Was auch jetzt schon helfen würde zu Verhindern das Menschen durch Maschinen ersetzt werden.


Also wieder die Menschen zurück ins Mittelalter schießen, wo jeder wieder am Band steht und Waren in der Manufaktur produziert werden. Soll das Deine Lösung sein?

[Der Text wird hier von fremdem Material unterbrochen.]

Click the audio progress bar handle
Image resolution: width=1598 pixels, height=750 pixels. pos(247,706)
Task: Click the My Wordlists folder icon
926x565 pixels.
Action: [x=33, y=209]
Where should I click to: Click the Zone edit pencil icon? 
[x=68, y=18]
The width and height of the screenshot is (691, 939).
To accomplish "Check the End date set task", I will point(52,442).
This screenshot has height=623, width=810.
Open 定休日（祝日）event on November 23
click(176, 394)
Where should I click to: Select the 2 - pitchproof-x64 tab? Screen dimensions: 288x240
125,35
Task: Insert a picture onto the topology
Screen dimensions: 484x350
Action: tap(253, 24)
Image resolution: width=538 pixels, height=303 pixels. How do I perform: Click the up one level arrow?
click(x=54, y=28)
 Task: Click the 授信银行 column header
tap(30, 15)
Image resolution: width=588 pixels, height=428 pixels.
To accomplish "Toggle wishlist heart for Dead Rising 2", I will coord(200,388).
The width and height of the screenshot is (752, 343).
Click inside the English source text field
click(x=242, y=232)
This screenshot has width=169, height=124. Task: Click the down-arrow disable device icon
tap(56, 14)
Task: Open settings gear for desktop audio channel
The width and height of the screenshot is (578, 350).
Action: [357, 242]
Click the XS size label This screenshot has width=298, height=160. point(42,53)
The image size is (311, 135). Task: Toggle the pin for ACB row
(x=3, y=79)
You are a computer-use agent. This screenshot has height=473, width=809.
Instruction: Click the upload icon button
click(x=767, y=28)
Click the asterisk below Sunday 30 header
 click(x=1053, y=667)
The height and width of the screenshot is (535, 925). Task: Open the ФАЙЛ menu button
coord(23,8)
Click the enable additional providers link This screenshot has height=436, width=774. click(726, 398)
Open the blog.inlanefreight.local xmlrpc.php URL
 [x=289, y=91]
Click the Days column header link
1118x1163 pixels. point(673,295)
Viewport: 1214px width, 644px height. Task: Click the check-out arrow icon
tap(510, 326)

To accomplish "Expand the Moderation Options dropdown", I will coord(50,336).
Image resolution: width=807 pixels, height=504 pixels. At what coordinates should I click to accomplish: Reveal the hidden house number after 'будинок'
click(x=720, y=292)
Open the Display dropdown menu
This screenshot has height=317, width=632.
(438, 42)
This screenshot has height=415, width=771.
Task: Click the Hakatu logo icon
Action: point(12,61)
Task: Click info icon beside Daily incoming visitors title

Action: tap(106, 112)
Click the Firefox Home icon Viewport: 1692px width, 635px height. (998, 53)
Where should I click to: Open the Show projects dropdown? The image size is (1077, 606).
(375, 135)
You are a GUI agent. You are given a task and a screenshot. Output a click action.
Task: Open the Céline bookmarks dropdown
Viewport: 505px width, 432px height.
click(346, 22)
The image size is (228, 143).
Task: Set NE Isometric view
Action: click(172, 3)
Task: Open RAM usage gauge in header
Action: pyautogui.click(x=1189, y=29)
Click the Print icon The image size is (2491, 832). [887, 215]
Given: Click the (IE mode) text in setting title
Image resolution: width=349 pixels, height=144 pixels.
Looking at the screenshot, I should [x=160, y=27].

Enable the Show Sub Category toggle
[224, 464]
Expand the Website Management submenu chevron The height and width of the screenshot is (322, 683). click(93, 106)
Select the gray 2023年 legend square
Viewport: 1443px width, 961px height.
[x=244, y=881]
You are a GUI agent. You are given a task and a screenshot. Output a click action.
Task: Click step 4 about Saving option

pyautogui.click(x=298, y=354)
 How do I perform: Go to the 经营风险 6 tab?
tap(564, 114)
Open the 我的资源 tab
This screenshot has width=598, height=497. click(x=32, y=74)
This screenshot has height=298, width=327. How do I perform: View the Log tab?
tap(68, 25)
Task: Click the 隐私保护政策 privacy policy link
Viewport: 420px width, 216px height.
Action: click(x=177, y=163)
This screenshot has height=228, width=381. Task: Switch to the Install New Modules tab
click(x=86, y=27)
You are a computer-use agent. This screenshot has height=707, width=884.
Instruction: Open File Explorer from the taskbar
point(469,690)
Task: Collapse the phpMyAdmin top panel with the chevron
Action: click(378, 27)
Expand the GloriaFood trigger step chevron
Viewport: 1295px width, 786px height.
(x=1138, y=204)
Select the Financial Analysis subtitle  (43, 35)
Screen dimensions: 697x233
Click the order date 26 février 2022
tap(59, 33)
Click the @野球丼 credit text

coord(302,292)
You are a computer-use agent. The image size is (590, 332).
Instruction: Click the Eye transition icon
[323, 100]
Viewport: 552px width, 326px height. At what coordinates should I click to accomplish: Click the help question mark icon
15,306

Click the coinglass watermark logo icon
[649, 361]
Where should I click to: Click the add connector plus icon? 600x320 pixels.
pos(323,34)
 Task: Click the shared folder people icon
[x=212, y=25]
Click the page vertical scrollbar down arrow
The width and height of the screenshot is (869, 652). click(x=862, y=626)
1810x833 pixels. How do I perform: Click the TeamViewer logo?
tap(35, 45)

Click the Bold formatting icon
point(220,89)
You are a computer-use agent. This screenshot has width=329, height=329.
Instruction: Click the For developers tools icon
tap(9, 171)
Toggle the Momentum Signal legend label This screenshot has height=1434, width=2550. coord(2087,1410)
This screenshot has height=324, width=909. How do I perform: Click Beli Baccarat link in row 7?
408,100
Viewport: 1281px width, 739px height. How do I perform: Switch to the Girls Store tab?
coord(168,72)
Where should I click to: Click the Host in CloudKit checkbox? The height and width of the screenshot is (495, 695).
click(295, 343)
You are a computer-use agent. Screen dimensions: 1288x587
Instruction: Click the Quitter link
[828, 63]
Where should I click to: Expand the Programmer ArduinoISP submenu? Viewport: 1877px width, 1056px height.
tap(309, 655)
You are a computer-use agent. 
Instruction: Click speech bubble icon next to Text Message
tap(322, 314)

?? ist nun 4.0 und der damit von Euch prognostizierte Arbeitsplatzverlust ein Problem, oder ist er keins? Mein Vorschlag sollte aufzeigen, dass es Möglichkeiten gäbe, die menschliche Arbeit davor zu schützen durch Maschinen ersetzt zu werden. Das hat mit Rückschritt gar nichts zu tun, im Gegenteil, viele frühere und zeitgenössische Philosophen sehen eine enge Verbindung zwischen der Arbeit, die der Mensch verrichtet und seinem Streben nach Selbstverwirklichung. Das ist ja auch der Grund warum Ihr darüber nachdenkt wie man trotz Rundumsorglosbedinungslosemgrundeinkommen Wege finden kann, die Menschen zu motivieren sich zu betätigen. Ein zum Nichtstun verdammter Mensch würde nach den Philosophen nicht nur körperlich sondern auch geistig verrotten. Darum schlage ich vor die menschliche Arbeitskraft wettbewerbsfähiger zu machen um zu verhindern das sie durch Maschinen ersetzt wird. Ab jetzt, nicht rückwirkend. Gleichzeitig wäre das ein Weg aus Euren Finanzierungsdilemma. Denn wenn in 10 bis 15 Jahren 2/3 aller Arbeitsplätze durch Maschinen ersetzt werden könnten, wäre gar nichts mehr finanzierbar, schon gar nicht ein bedingungsloses GE.